Apr. 27, 2016

Joseph Fidanque III


Joseph Fidanque III

General Manager, Tocumen International Airport

"We have a lot of opportunities in beaches and conventions."


Joseph Fidanque III has deep private-sector knowledge and began his career in the aviation sector after graduating from Tufts University in Medford, Massachusetts, after which he worked for Copa Airlines for three years. He since became an entrepreneur, and later served on the board of directors of multiple important companies in Panama, ranging from think tanks to logistics firms and from the largest hardware retailer to the largest clothing retailer, the largest bank holding company, an important insurance company, and an angel investing fund. He is currently the General Manager of Tocumen International Airport.

A number of new airlines will begin operations here in 2016. What has attracted them to Panama?

The number one reason is that this is a hub from which people can continue on to smaller cities in the region. Travelers from the Far- or Middle-East can fly direct via Emirates, and transfer through Panama to anywhere in the region, from Costa Rica, to Nicaragua, and so on. Because of security and many other complications, it is much more difficult to travel through US cities and the airports there are all congested. It used to be the case that passengers had to fly through the US to go to Europe, but that has changed over time. KLM now brings over 400 passengers a day from Europe. A significant number of these remain in Panama, while the rest go to other cities in the region. If we didn't have this connectivity and amount of flights, we would not have the amount of business, so it is a blessing. Tocumen Airport is a hub, but the country itself is a bridge to the Americas. People come to do business here. Many regional companies have benefited from the strong logistics sector here, which is a strategic asset for the country. This is why new airlines such as Emirates and Lufthansa have decided to come and why there are others in the pipeline. We have the potential for more from Europe. The important approach is to connect hubs. Dubai is a hub, so it is an important alternative. Another advantage of Panama is its stable climate, which is rather important for ensuring timely performance and avoiding delays.

Do you think Panama is competing with hubs such as Miami or New York?

We are not replacing any of those destinations; we are complementing them. Panama is filling a gap within this region of the world. Airports like Miami are congested already. The key factor is quick connectivity, planes arriving on time, and being able to move those planes from the sky to the gate. When a plane takes an hour to take off after boarding, as sometimes happens in New York, there is a loss of competitiveness. Competitiveness is a big focus for our administration, which is why we are expanding our infrastructure. In the coming years, we will invest about $1.4 billion in infrastructure.

What progress has been made on the new Terminal 2?
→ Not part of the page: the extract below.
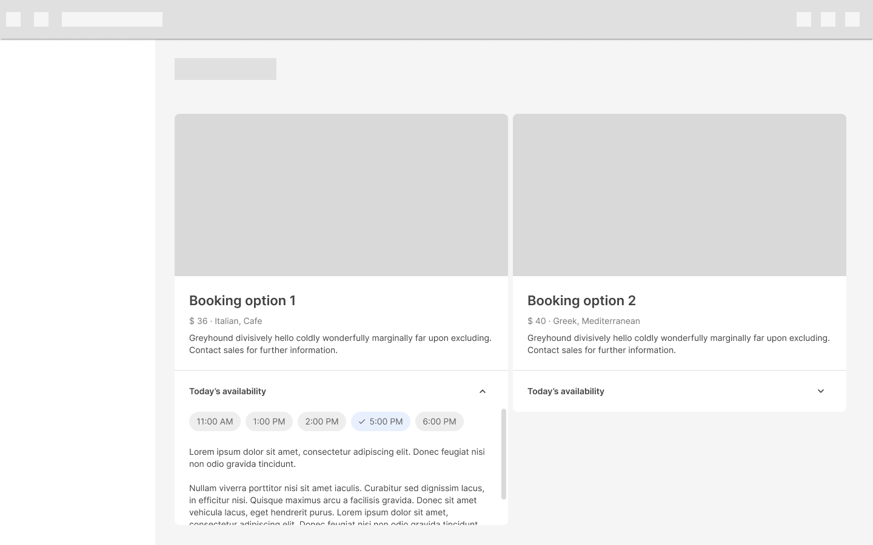Expand Today's availability under Booking option 2
Viewport: 873px width, 545px height.
coord(821,391)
At our current rate, T2 will be finished by January 2018. The major infrastructure is about to be finished right now. Glass and roofing will be installed this year, followed by the infrastructure, consisting mainly of the baggage system, which will be done by the end of 2017. Once we do that, we have a plan for T2.5, or T3, depending on how we see the company progressing. Parallel to that, depending on our growth, we will address the need for a new runway. We are looking at doing this between 2022 and 2024.

How have passenger volumes grown over the last year?

It is not going to be an enormous growth year, mainly because Latin America had a tough year due to commodity prices. This challenge has brought a big devaluation in Colombia, with which we have close ties, so traffic with Colombia has decreased in tandem. Traffic has increased from Europe and from Brazil. Chile and Argentina have already started picking up, and Venezuela is more or less the same. Travel to the US has been good. We will do better and there will be some growth, but 2016 will be a tough year for Latin America due to the readjustment of currencies. That said, the horizon of Latin America is good. We are bullish in our outlook and project annual growth in travel of about 6% for the next 10 years in Latin America.

How do you think Panama should market itself as a tourist destination?

We have a lot of opportunities in beaches and conventions. That is the number one opportunity, which Panama must continue to leverage. That means Panama has to finish building a convention center, of which it is in dire need. Everything around the Canal is important as well, as it continues to be a wonder for people even today. Panama is also an important shopping destination, and this should be another area of focus for the country.

What is your expectation for Tocumen International Airport in 2016?

Our main objective is to finish the new T2 terminal. It is a big, complex project because of the technicality it involves. My job is to ensure that we can cater to our customers, which are the airlines and passengers. We have to ensure that Emirates, Lufthansa, and the rest enjoy good success. This is a hub airport, and it must continue to cater to the hub model in order to continue to expand. We play a key role in making sure that the systems are working properly, and it is important that we continue to modernize our facilities. We are going to be working on the runway so that we can move more aircraft. It is going to be a tough year for us in terms of construction, and not just because of T2. We are investing about $60 million in construction. It is going to be busy to administer that, but we welcome the workload.